Here is history’s warning: “Every new loan that is larger than the last contributes to increasing over-all economic instability. The outcome of such has historically been a crash corresponding to the magnitude of this debt distortion.” The quote comes from our booklet “The History of Predatory Lending“. Here is a pefect example of debt distortion:
Debt distortion in the form of asset backed securities spans everything from home equity loans, to auto financing, credit card receivables, and student loans. Take the case of HSBC’s HFC and Beneficial Finance. These home equity loans are often amortized over 30 years, but you must pay them back in 10 or 11 years. The payment, calculated on daily interest, cannot pay off the loan in 10 or 11 years. A borrower making the quoted payment will owe HSBC about as much at the end of the 10 or 11 year cycle as they borrowed in the first place. It is not like the old days where you had a payment book and the loan was paid off when the last coupon was mailed.

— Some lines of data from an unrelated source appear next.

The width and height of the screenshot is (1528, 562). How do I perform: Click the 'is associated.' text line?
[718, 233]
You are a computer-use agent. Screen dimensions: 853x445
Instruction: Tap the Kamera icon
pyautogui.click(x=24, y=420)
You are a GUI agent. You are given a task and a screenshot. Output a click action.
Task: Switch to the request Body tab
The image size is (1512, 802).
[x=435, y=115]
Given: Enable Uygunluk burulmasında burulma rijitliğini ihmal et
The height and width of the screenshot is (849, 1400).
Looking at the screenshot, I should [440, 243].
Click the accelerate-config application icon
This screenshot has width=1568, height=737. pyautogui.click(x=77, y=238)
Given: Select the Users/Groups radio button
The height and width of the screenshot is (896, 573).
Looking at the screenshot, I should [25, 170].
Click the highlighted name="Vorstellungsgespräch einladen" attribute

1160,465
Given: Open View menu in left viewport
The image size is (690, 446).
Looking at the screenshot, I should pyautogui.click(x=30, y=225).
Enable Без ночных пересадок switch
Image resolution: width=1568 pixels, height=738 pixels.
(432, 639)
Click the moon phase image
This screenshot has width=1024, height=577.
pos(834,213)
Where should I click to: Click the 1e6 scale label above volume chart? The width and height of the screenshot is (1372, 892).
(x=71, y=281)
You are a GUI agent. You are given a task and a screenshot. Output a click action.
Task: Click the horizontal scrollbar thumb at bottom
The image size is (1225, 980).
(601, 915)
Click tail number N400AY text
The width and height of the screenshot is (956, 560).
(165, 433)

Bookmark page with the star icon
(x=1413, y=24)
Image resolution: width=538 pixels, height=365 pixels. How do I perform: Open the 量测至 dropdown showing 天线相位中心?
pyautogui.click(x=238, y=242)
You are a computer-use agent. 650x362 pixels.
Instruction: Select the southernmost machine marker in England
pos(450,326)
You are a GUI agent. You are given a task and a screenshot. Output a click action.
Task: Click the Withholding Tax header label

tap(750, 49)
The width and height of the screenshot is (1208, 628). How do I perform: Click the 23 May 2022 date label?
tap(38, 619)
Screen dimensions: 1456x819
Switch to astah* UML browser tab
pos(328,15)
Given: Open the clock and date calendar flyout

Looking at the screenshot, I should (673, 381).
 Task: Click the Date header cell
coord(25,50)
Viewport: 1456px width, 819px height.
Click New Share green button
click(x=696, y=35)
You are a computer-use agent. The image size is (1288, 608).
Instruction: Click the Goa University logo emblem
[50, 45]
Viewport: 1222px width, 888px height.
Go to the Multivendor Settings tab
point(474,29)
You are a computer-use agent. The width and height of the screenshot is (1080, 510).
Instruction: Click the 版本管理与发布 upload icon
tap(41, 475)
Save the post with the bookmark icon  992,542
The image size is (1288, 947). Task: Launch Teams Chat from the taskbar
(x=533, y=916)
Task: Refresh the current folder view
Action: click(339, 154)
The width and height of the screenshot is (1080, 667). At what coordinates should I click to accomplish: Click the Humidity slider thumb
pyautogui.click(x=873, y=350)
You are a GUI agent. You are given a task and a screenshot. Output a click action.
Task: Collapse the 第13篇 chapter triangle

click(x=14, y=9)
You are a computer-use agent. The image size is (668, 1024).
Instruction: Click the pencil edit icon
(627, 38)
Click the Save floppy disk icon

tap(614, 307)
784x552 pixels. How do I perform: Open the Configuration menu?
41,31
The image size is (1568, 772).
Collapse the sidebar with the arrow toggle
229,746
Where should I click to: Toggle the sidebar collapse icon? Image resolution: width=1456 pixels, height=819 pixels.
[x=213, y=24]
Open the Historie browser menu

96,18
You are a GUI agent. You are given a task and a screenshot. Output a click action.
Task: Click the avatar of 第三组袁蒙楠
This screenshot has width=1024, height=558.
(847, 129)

Does that sound like today’s ‘interest only’ home loan? Remember if you will that subprime is driven by one’s credit score. Alt-A loans are driven by the market. Predatory was once defined as “not driven by market imparatives but simply because the lender found a way to get away with it.” Lenders found ways to get away with many things in recent years, thus the lines between fraud, subprime, and today’s problems are very blurred.